Abstract
Correlation between financial development and economic growth is an important
issue in economics needing further scrutiny. In this paper, the author applies the mature
theory in the field of financial development to the practice in Shanghai, with the
purpose of presenting a nationwide picture of the above-mentioned correlation through
an empirical study. The author also hopes that this attempt can serve as a guideline in
the construction of regional theory which will boost Shanghai’s financial development
in a sound and sustainable way.
The paper first gives a brief account of the theory of financial development in
western countries and related empirical studies, as well as those by Chinese scholars.
Theoretical analysis and conclusions meeting China’s situation are incorporated as the
basis and beginning.
Secondly, the paper recounts the history and describes the current situation of
finance in Shanghai. Since the reforming China, Shanghai has grown into an enormous
economic hub, leading in industry and strong in resource allocation.
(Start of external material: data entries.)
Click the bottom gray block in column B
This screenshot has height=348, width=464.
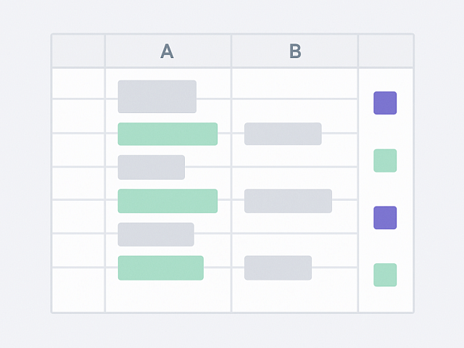(278, 268)
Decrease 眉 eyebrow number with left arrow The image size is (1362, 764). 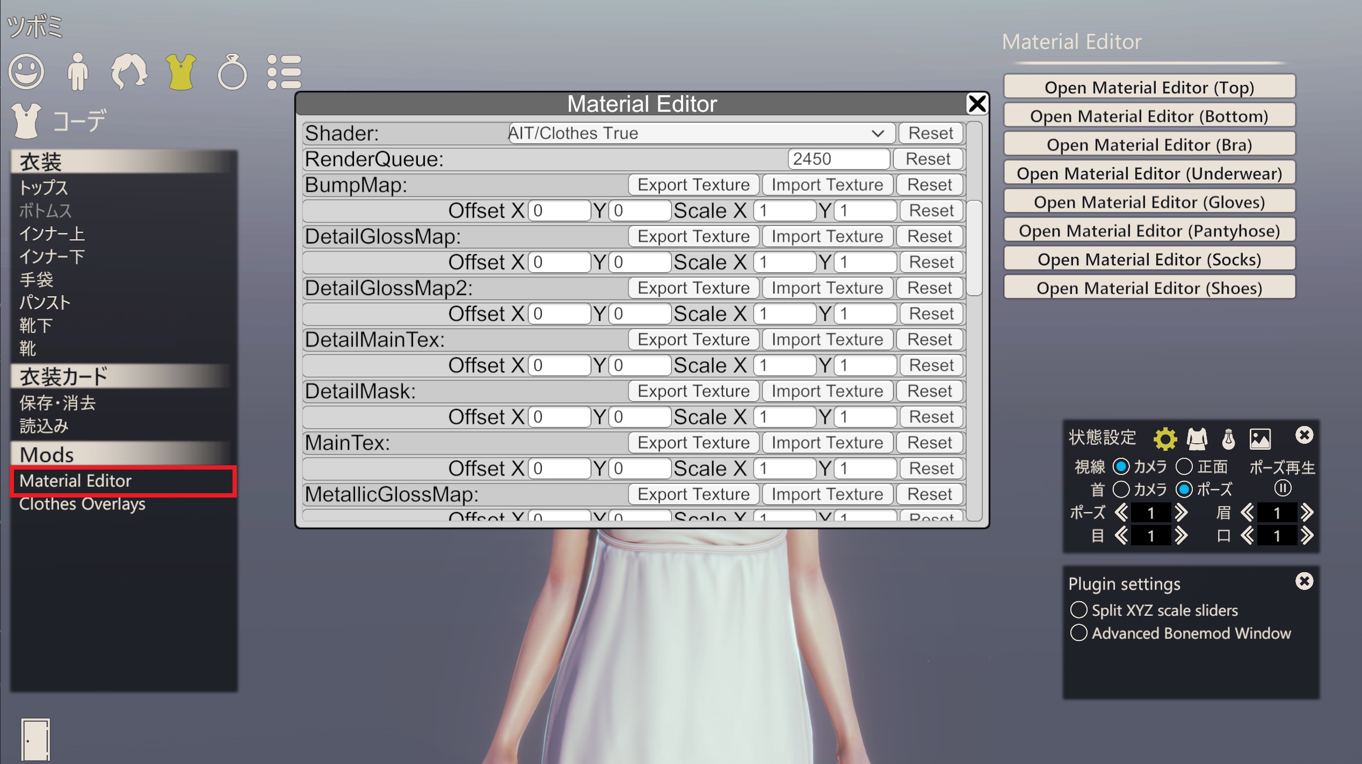1247,513
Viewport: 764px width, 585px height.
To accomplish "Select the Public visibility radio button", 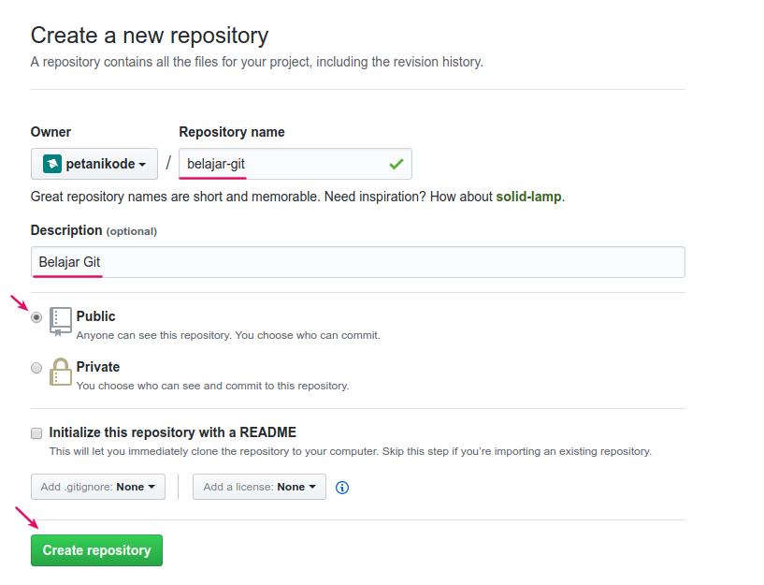I will [x=36, y=317].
Meanwhile,
development over the two decades has made Shanghai a national financial center, with
well-structured markets of currency, foreign exchange, capital, future and gold.
Then, from the theoretical perspective, the paper proceeds to do its empirical
analysis of the correlation between financial development and economic growth in
Shanghai. Indices chosen to reflect financial development are financial instruments,
security market and insurance market, and those chosen for economic growth are
growth rate of GDP per capita, investment, capital, savings and investment efficiency.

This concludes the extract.